Methadone and buprenorphine only lower risk of fatal overdose for those who stay on them for a period of at least several months—something the nature of methadone access frequently makes impossible. Along with a laundry list of other state and federal requirements, expanded take-home privileges are normally subject to preset timetables. Patients aren’t eligible to get a 14-day supply at a time until they’ve been enrolled in a program for one year. For a 28-day supply, two years. A recent study co-authored by Larochelle found that more than half of subjects on methadone or buprenorphine were unenrolled by their commercial insurance by the one-year mark.
The disproportionate level of bureaucracy around methadone has much less to do with addiction than it does with criminalization. Politicians and law enforcement often complain that MAT is simply “substituting one drug for another”—a legal way to provide a criminalized substance to a criminalized population. Justifications for the level of regulation hinge on sensationalized and often outright manufactured claims about diversion, the term for giving or selling prescribed MAT to people without prescriptions.
“Not only is it overblown, but we should welcome diversion,” Frank said. “It’s safer to take the diverted methadone than it is to take the fentanyl-laced dose! But that fear of diversion is why we have the abstinence-based [programs], why we have the no take-homes, that’s always their excuse—‘Oh, what if people divert, what if people divert.’ So what?”

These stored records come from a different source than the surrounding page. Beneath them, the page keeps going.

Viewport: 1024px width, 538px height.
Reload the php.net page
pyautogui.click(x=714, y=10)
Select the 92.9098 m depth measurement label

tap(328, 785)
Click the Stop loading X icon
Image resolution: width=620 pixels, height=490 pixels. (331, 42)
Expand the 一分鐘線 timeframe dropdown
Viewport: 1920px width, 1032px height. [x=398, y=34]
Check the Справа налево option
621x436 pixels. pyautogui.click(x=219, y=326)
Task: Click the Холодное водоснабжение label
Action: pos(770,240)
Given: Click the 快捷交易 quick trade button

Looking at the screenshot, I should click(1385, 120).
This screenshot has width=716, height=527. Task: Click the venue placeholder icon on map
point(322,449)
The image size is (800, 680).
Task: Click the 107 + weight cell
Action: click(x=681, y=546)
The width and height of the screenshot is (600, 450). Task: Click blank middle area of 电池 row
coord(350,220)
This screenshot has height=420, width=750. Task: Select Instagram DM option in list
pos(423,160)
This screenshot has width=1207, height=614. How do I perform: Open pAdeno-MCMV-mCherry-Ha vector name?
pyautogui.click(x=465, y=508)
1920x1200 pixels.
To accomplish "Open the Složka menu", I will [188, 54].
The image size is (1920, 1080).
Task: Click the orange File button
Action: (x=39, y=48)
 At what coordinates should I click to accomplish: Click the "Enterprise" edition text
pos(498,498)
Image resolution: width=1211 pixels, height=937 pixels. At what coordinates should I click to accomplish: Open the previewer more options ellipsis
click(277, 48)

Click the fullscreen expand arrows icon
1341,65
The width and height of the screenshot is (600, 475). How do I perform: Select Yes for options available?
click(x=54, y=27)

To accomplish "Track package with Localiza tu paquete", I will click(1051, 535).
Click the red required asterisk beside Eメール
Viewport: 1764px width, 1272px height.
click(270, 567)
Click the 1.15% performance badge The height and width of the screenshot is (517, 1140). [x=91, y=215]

The extraordinarily high threshold for accessing daily methadone, and the stigma associated with doing so, is a big part of the reason less than 20% of the 2 million-plus Americans with opioid use disorder are receiving MAT. In the middle of a pandemic, this leaves the most vulnerable people still getting methadone via practices like spitbacks, where patients who have to take their dose while a provider watches will hide it under their tongue, or swallow to later purge, so they can give or sell it to someone who’s unwilling or unable to enroll at a clinic.
“It can be an afterthought, this area,” said New York Assembly Member Linda B. Rosenthal, who has been working to get prior authorizations for people on Medicaid waived the way they are for those on private insurance. “People are dying and we have ways to help them, and we’re not taking advantage of it.”
Methadone clinics are predicated on the idea that the medication they dispense is a privilege, not a right. There is no other area of health care where we require patients to demonstrate, on an almost daily basis, that they deserve their medicine. Expanded take-home privileges are a push in the right direction, but they’re not going to reach nearly as many people as they need to. And they fall far short of the more logical, and more humane, step that countries like Canada, Australia, and Great Britain have long since taken by simply folding methadone maintenance into primary care.
“This strategy has been locked in place because changing it requires an act of Congress,” argued public health clinicians calling to amend the Controlled Substances Act so buprenorphine-authorized physicians could also prescribe methadone. “But the current public health emergency could serve as the catalyst for altering the law so that methadone could be delivered both within the current methadone treatment clinic model and in primary care settings.”
That editorial was published in July 2018. The country has been in the midst of an acute public health emergency for years, just one that was easier to ignore because it mostly affected people who use drugs. Now it affects everyone.
Kastalia Medrano is a journalist based in New York.